_Ações necessárias_
• A. Enumere os instrumentos que, segundo a entrevista com Vanessa da Mata, a vão acompanhar no "Show Delicadeza".
• B. Por favor, responda com base na entrevista com Vanessa da Mata:
(i) Há quanto tempo a cantora não atuava em Portugal?
(ii) Quantos concertos vai dar no regresso?
(iii) Desde quando se sente acarinhada pelo público português?
• C. Prossiga a entrevista com Vanessa da Mata a partir da última resposta apresentada.

══ Excerto fornecido ══

Vanessa da Mata em entrevista: "Eu sou uma poeta que nunca se calou com nada, uma contadora de histórias"


Vanessa da Mata em entrevista: "Eu sou uma poeta que nunca se calou com nada, uma contadora de histórias"

A poucos dias de voltar a Portugal para dois concertos, estivemos à conversa com Vanessa da Mata. A cantora falou-nos do seu "Show Delicadeza" e também de um pouco da sua história.

NM: Depois de quase 5 anos, a Vanessa volta a Portugal para apresentar o seu "Show Delicadeza". Voltar a Portugal é algo que a deixa feliz?
Vanessa da Mata: Sim muito, eu acho que me encontro um pouco com o início da minha carreira! Existe uma poética em cada país, mas em Portugal há o encontro com a língua e a música bonita que Portugal tem.

NM: Sente-se acarinhada pelo nosso público?
VM: Sim, muito! Desde o primeiro concerto que fiz em Portugal.

NM: Este é um espetáculo mais intimista em que será acompanhada apenas pelo piano, o violão e a guitarra, em que medida é que este espetáculo é diferente dos outros?
VM: Em todos os sentidos, este é um concerto ainda mais íntimo e poético do que os outros, é um concerto para amigos, como se eu estivesse a cantar na minha sala.

═══
══ Dados de entrada ══

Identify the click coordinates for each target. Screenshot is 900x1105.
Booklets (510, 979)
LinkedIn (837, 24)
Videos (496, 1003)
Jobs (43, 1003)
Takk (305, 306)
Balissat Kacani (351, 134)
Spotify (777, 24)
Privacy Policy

═══

_Resultados por tarefa_
• A. Piano, violão e guitarra.

• B.
(i) Há quase 5 anos.
(ii) Dois concertos.
(iii) Desde o primeiro concerto que fez em Portugal.

• C.
NM: A Vanessa conta já com 6 álbuns e inúmeros originais que escreveu, não só para si, mas também para outros artistas principalmente no início da sua carreira, qual é a inspiração para ser uma compositora com tantas obras?
VM: Eu sou uma poeta que nunca se calou com nada, uma contadora de histórias, uma mulher pós feminista, ou seja aquela que já tem direitos porque outras mulheres lutaram antes. Faço do meu trabalho um encontro com várias pessoas onde conto as minhas histórias e as histórias de outros sendo minhas também. Canto prosa e poesia, uma literatura cantada com muitas sensações.

NM: Existem alguns artistas que são para si uma referência na música e na vida?
VM: Sim, claro! A Maria Bethania que me descobriu e me lançou no mercado, a Clara Nunes que é uma artista que em Portugal não chegaram a conhecer, maravilhosa! A partir da presença dela, começaram a aparecer muitas mais artistas mulheres.

NM: A música está na sua vida há muito tempo. Quando é que soube e percebeu que queria fazer da música a sua vida e a sua profissão?
VM: Desde pequena! Eu tinha 3 anos de idade e já dizia no infantário que queria ser cantora! O meu pai queria que eu fosse médica porque era uma altura de crise. Com 7 anos eu dizia que ia cantar para milhares de pessoas e as pessoas olhavam para mim como se eu fosse louca. Mas realmente existia uma vocação e uma emoção quando eu cantava as músicas, era como se eu tivesse que fazer aquilo. Não podia deixar de o fazer!

NM: Durante a sua carreira já fez inúmeras parcerias com artistas, como é o caso da popular "Good Luck" com Bem Harper. Existe alguma parceria que tenha especial carinho em recordar?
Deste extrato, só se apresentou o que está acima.